* START Provided passage *
The General Assembly is considering legislation that aims to drive the construction of additional electricity power line capacity, hoping to speed up the push to a grid able to carry energy generated by renewable sources around the state. The bill would also cut regulatory barriers associated with transmission project planning and force the state’s utilities to join a regional transmission organization by 2030.
SB21-072 also seeks to create a new state agency known as the Colorado Electric Transmission Authority, which would be empowered to create transmission corridors, condemn land needed to build infrastructure, finance projects and collect reimbursement from utilities for public expenditures needed to build capacity.
“This is really urgent for Colorado, for a number of reasons,” said Sen. Chris Hansen of Denver, its primary sponsor. “Principally among them is that it’s very much in the benefit of the ratepayers of the state to be in an RTO.” He cited unidentified studies by the National Academy of Sciences, Massachusetts Institute of Technology, and National Renewable Energy Laboratory before concluding that “there are hundreds of millions of dollars of annual savings available to Colorado ratepayers if we are in an RTO.”
No Colorado utilities are currently members of a regional transmission organization, an affiliation of power providers that permits transfer of electricity across utility service areas. By contrast, some of the state’s utilities have chosen to join one of several energy imbalance markets. Those fora for obtaining excess power needed to meet a load or to sell excess electricity on a short-term basis, as a way of mitigating fluctuations in power demand, do not offer as many economic benefits to ratepayers. “The EIMs are a good step, but they are a relatively small step forward,” Hansen said. “EIMs do not contemplate real-time or day-ahead markets. They certainly help utilities trade power, and that’s great, and that’s something we should do a lot more of, but EIMs deliver only a small fraction of the benefit of an RTO.”
For example, he said, Xcel’s chosen EIM, operated by the California Independent System Operator, can deliver $1.9 million in annual benefits to its ratepayers. “That is a tiny fraction of the savings that are likely to be generated by an ISO.” Hansen said the reason is that EIMs don’t reduce the reserve margin — the difference between available energy and energy expected to be consumed — that an electric utility must maintain. “That by itself could be worth $150 million dollars a year in Colorado.” In Xcel’s case, the current reserve margin requirement is 16.5%, but most RTOs in the U.S. “typically have reserve margins of 11 or 12%.”
* END Provided passage *
* START Rows *
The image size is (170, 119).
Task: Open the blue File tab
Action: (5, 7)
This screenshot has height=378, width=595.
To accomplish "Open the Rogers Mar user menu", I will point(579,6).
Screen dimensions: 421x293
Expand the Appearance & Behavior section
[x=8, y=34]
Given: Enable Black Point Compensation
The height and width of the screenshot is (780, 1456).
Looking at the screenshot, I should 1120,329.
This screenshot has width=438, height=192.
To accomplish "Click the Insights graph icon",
* END Rows *
* START Rows *
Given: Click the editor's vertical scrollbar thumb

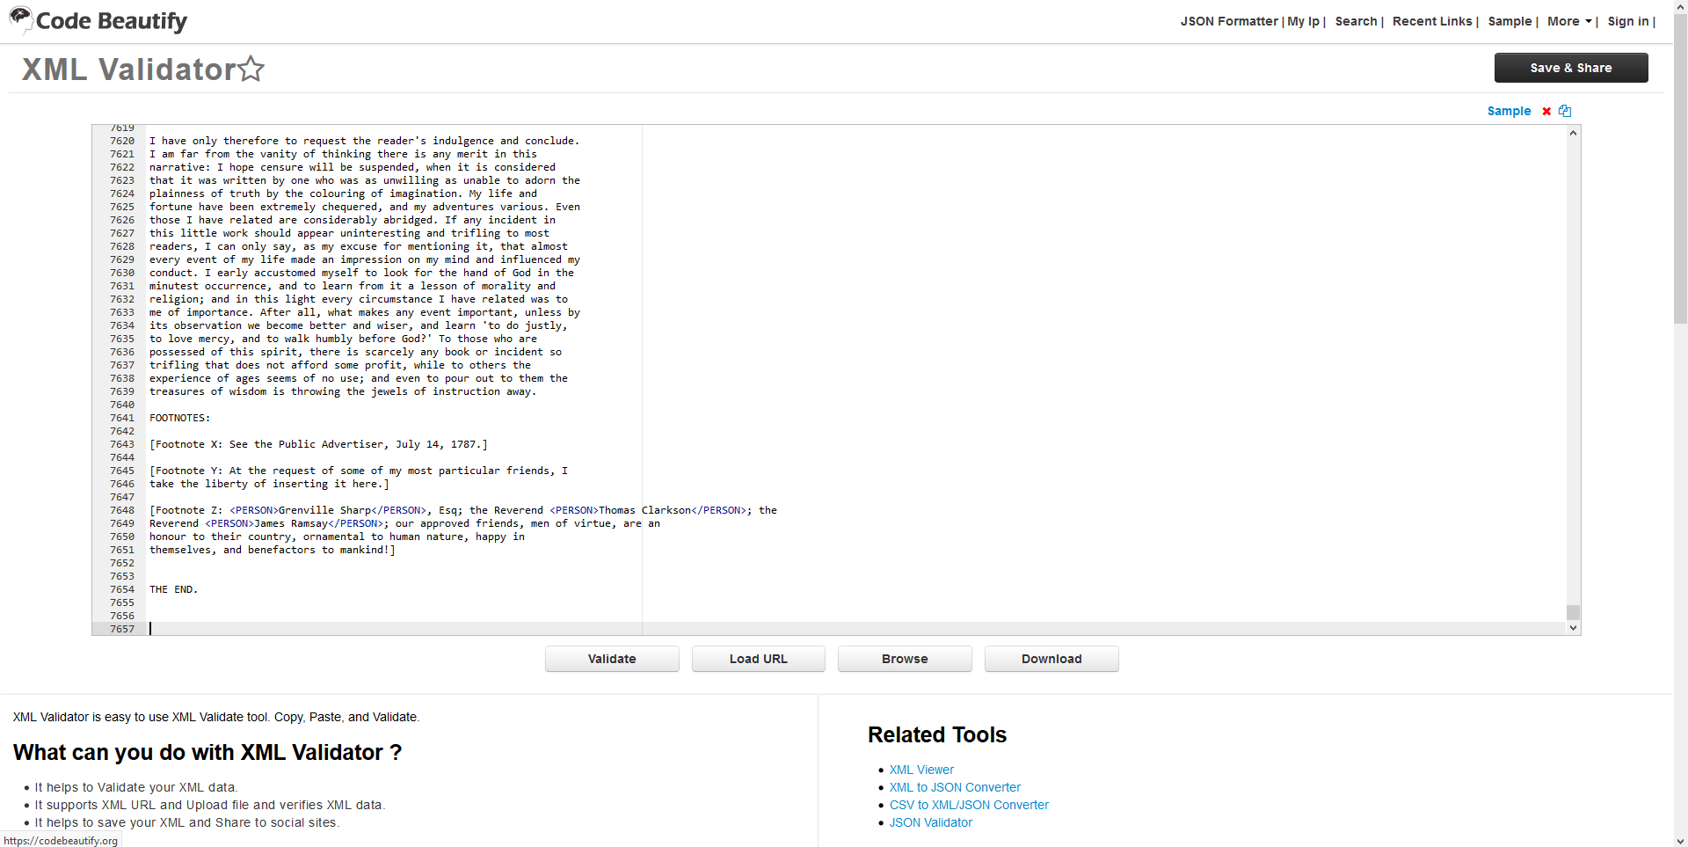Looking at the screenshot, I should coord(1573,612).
* END Rows *
* START Rows *
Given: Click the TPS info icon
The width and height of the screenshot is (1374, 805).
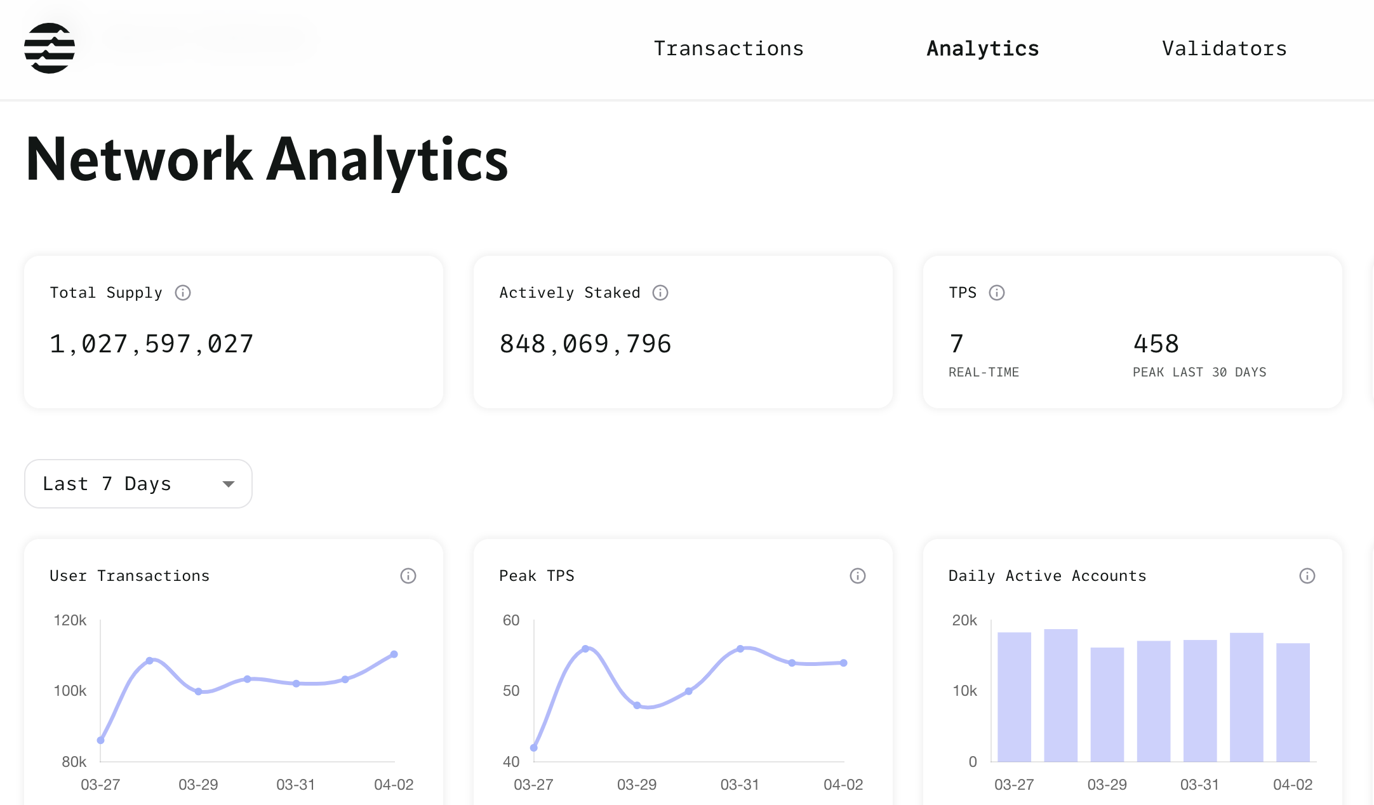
* END Rows *
# [Things to do]
a) Answer these questions from the passage on Colorado's transmission bill:
(i) By what year would the bill force the state's utilities to join a regional transmission organization?
(ii) What is the name of the new state agency that SB21-072 seeks to create?
(iii) What is Xcel's current reserve margin requirement?
b) Extend the passage on Colorado's transmission bill beyond its final sentence.
The material has no connection to the passage on Colorado's transmission bill.

# [Answers for the tasks]
a)
(i) 2030
(ii) The Colorado Electric Transmission Authority
(iii) 16.5%

b)
One rationale for increased transmission capacity throughout the state may be to limit the loss of available electricity during extreme weather events. That situation has recently been in the public eye as, for example in Texas in February, when Lone Star State regulators sidelined enough generation capacity to serve 9 million homes under high-demand conditions during a severe snowstorm, and last summer in California, where the state’s grid experienced widespread blackouts during high-heat events. Colorado has not experienced disruptions on that scale, but as recent wildfire seasons indicate and as droughts and heatwaves increase as climate change continues, the state’s grid may face capacity stresses. “As recent events in Texas and California have shown, I think there are challenges facing electric grids around the nation and Colorado needs to be prepared,” said Justin Brant, the utility program co-director at Boulder-based Southwest Energy Efficiency.
Yet another factor driving Hansen’s push for a focused state effort to build transmission lines is Colorado’s rapidly rising use of solar energy. The state is now the 14th most prolific consumer of sun-sourced electricity in the nation, according to a recent Solar Energy Industry Association report, —but the best locations at which to generate it are far from its population centers along the eastern face of the Rockies. The best location for solar energy generation is the San Luis Valley and southeastern Colorado. “It’s already been studied,” said Mike Kruger, president of the Colorado Solar & Storage Association. “It’s effectively the bottom third of the state that isn’t covered by mountains.”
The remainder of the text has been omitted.